[RECORDS FOR THIS EXERCISE]
┌──
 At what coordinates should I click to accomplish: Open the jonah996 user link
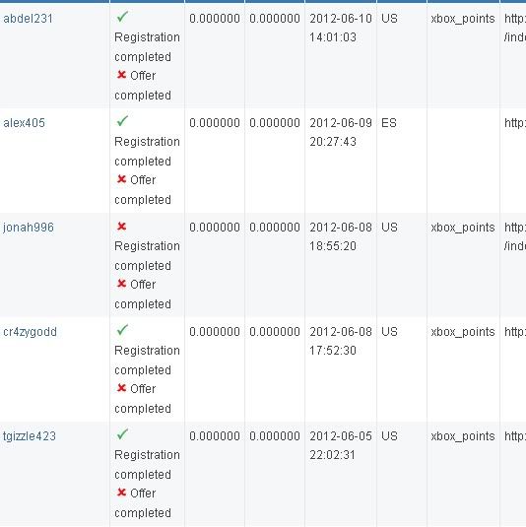point(29,228)
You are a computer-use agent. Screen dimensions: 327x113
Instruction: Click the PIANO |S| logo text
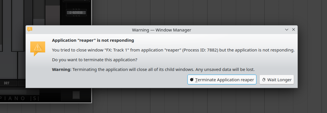pyautogui.click(x=19, y=98)
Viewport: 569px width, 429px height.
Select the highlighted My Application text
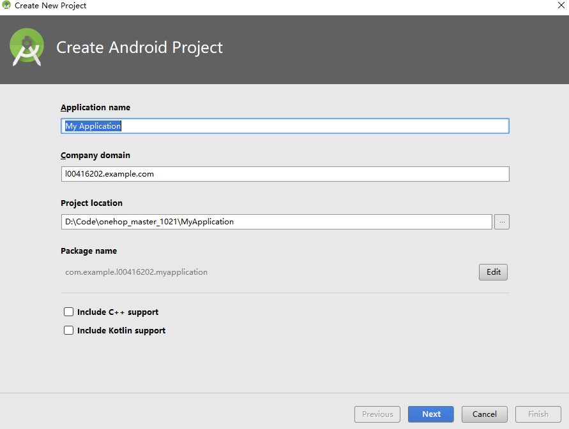pos(92,126)
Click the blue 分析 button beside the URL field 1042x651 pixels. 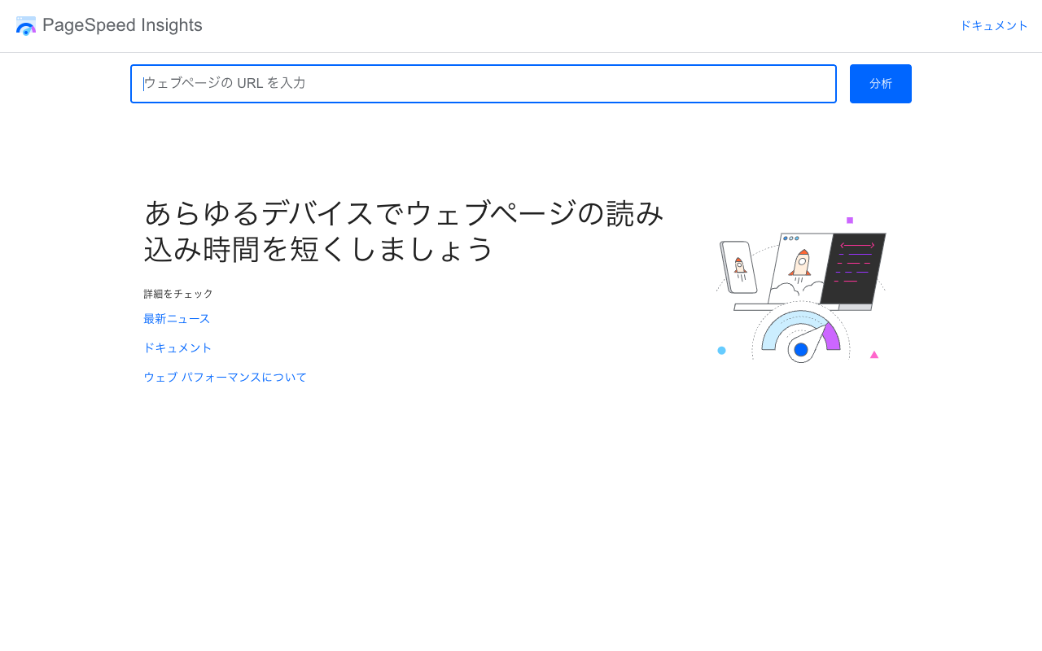pos(880,83)
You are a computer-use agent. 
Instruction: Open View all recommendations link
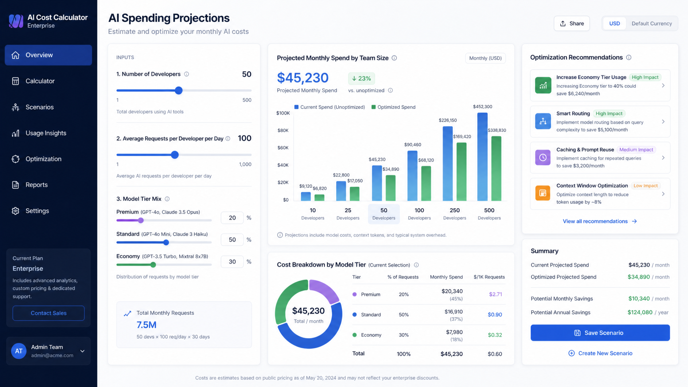tap(600, 221)
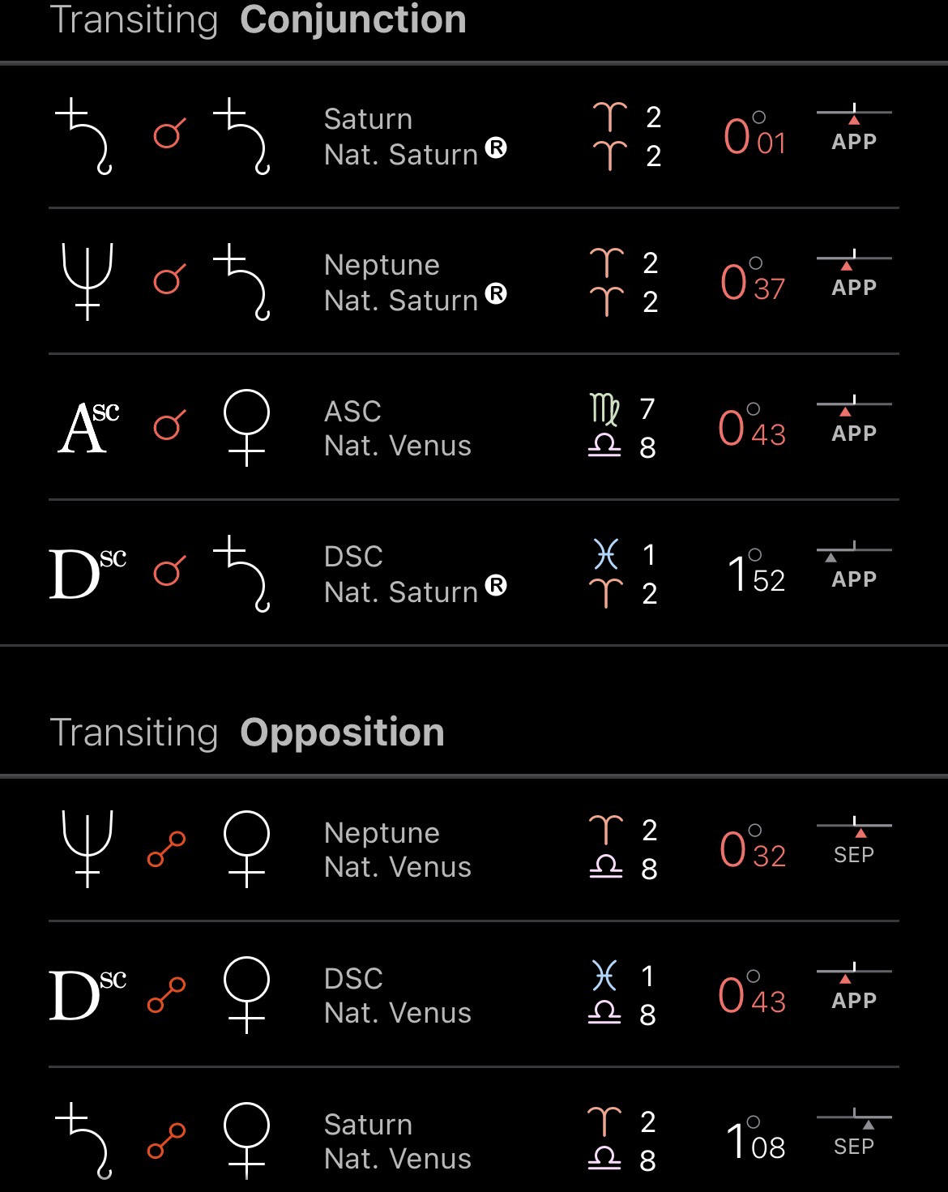Open the Saturn / Nat. Saturn label
Viewport: 948px width, 1192px height.
(400, 136)
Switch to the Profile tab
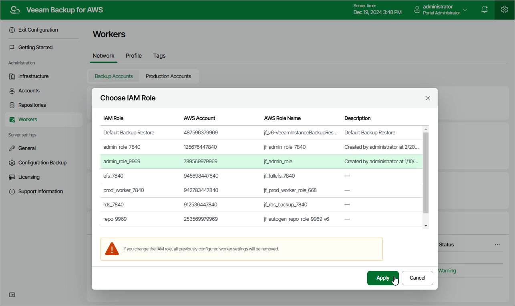 click(134, 56)
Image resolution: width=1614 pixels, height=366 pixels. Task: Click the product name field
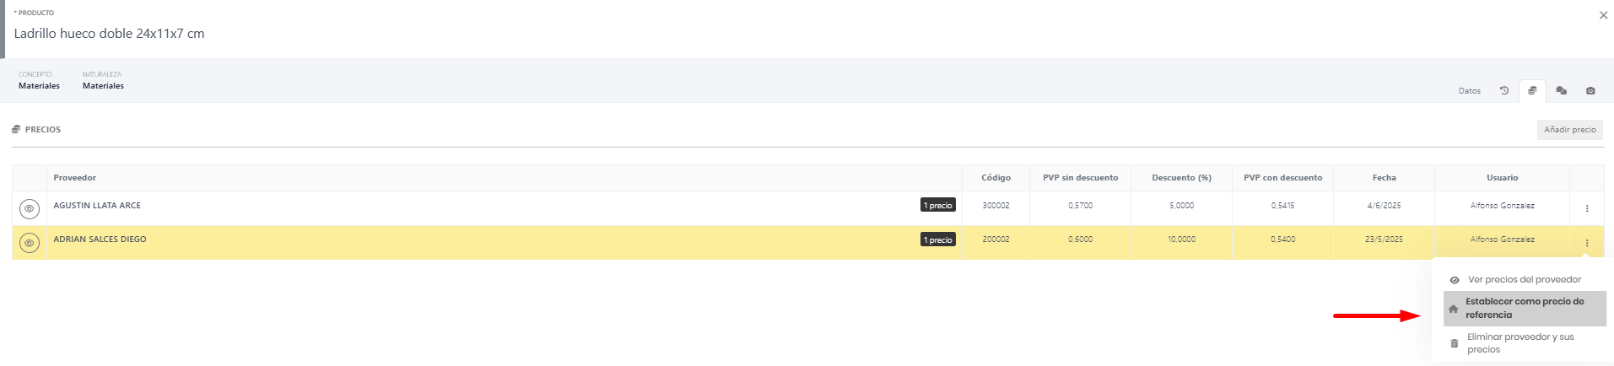110,34
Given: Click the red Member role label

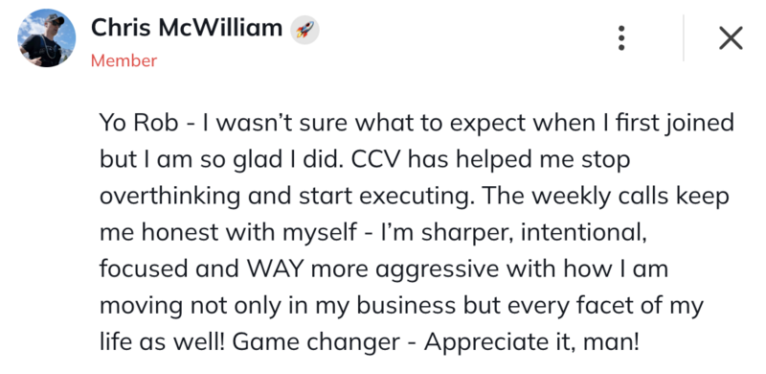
└──
[EXERCISE REQUIREMENTS]
Your copy must hold exactly the lines from the one with "Instruction: Open View" to the end of the records above, both included, and no pictures.

[ANSWER SECTION]
Instruction: Open View all recommendations link
tap(600, 221)
Open the Saturn / Nat. Saturn label
Viewport: 948px width, 1192px height.
(400, 136)
Switch to the Profile tab
 click(134, 56)
Image resolution: width=1614 pixels, height=366 pixels. Task: Click the product name field
110,34
Given: Click the red Member role label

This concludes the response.